:: ОТРЫВОК ИСТОЧНИКА ::
Последняя тетрадь. Изменчивые тени
Шрифт:
Милосердие – акт индивидуальный, оно апеллирует к личности, а не к коллективу. Пресловутой русской соборности здесь нет места. Полное одиночество сопровождает Сонечку Мармеладову на всем ее тернистом пути.
Все поведение Сони Мармеладовой нравственно, она не руководствуется никакими идеями, кроме того нравственного закона, который живет внутри ее. Когда Родион Раскольников признается ей в убийстве, то первое, что приходит ей в голову, – наверняка он пожертвовал собою ради родных, чтобы добыть им денег, – примерно схожее с тем самым, что заставило ее переступить.
Нравственный
Акт милосердия вырывает его из пут его идеи.
Он и жениться хотел на хворой, на дурнушке, из жалости к ней. Будь она горбатая, хромая, он бы ее еще больше полюбил. Значит, есть в нем и жалость, и жертвенность.
Как это соединено в человеке, злодейство и милосердие? Вот в чем проблема для Достоевского.
:::
§ **ЧТО НУЖНО СДЕЛАТЬ**
(1) Что, согласно отрывку, сопровождает Сонечку Мармеладову на всем ее тернистом пути?
(2) Определите, согласуются ли с отрывком следующие утверждения, и для каждого приведите решающие слова отрывка дословно: (a) милосердие апеллирует к коллективу; (b) Соня Мармеладова не руководствуется никакими идеями, кроме нравственного закона внутри нее; (c) русской соборности в милосердии отведено важное место.
Перечень — самостоятельный материал, с отрывком он не связан.
:: ПЕРЕЧЕНЬ ::
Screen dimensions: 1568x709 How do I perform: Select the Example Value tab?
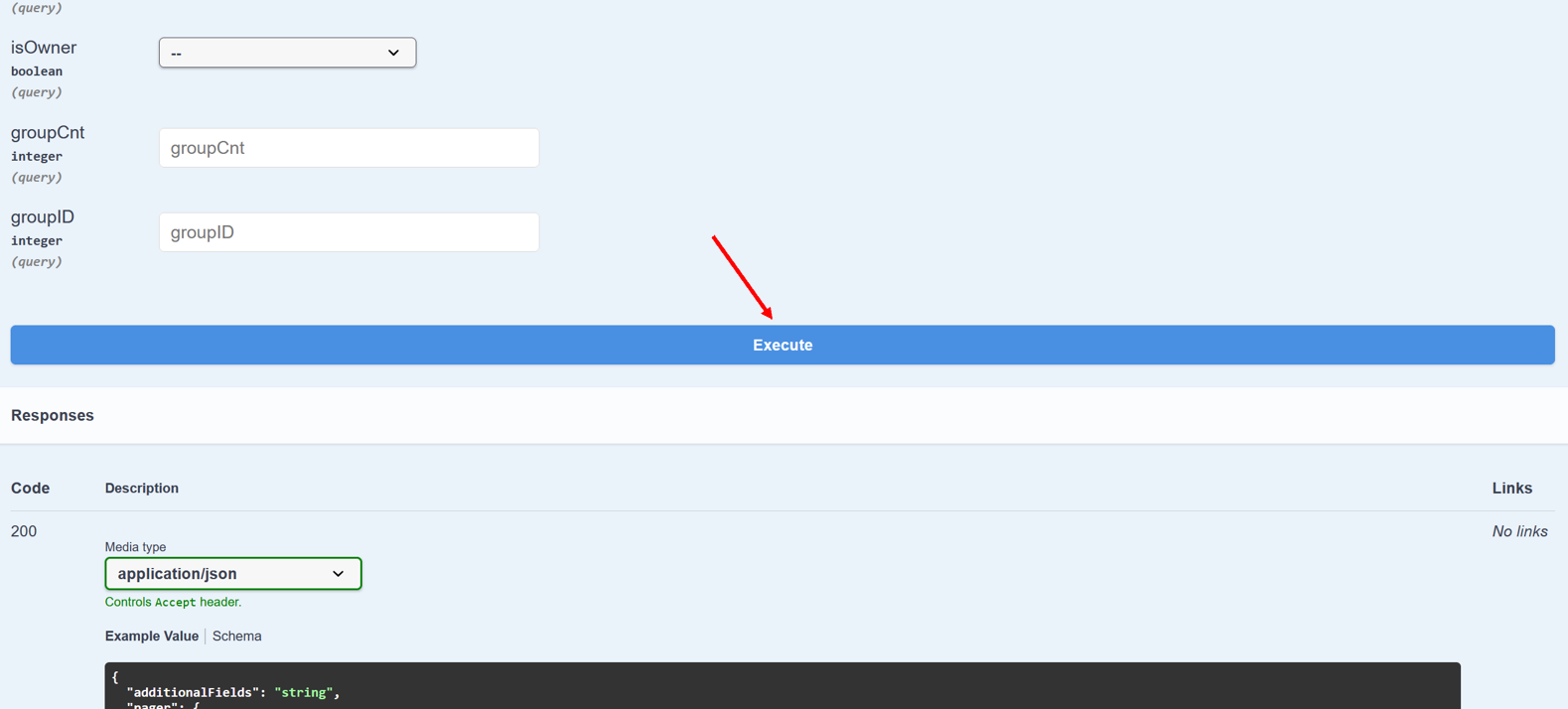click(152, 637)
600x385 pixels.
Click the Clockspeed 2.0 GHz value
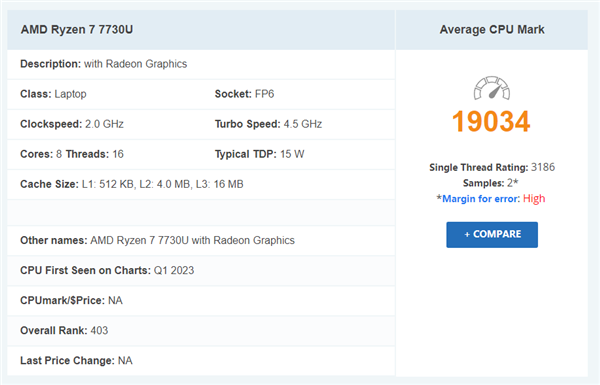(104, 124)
:::
§ **ОТВЕТЫ**
(1) Полное одиночество.

(2)
(a) Нет: «оно апеллирует к личности, а не к коллективу».
(b) Да: «она не руководствуется никакими идеями, кроме того нравственного закона, который живет внутри ее».
(c) Нет: «Пресловутой русской соборности здесь нет места».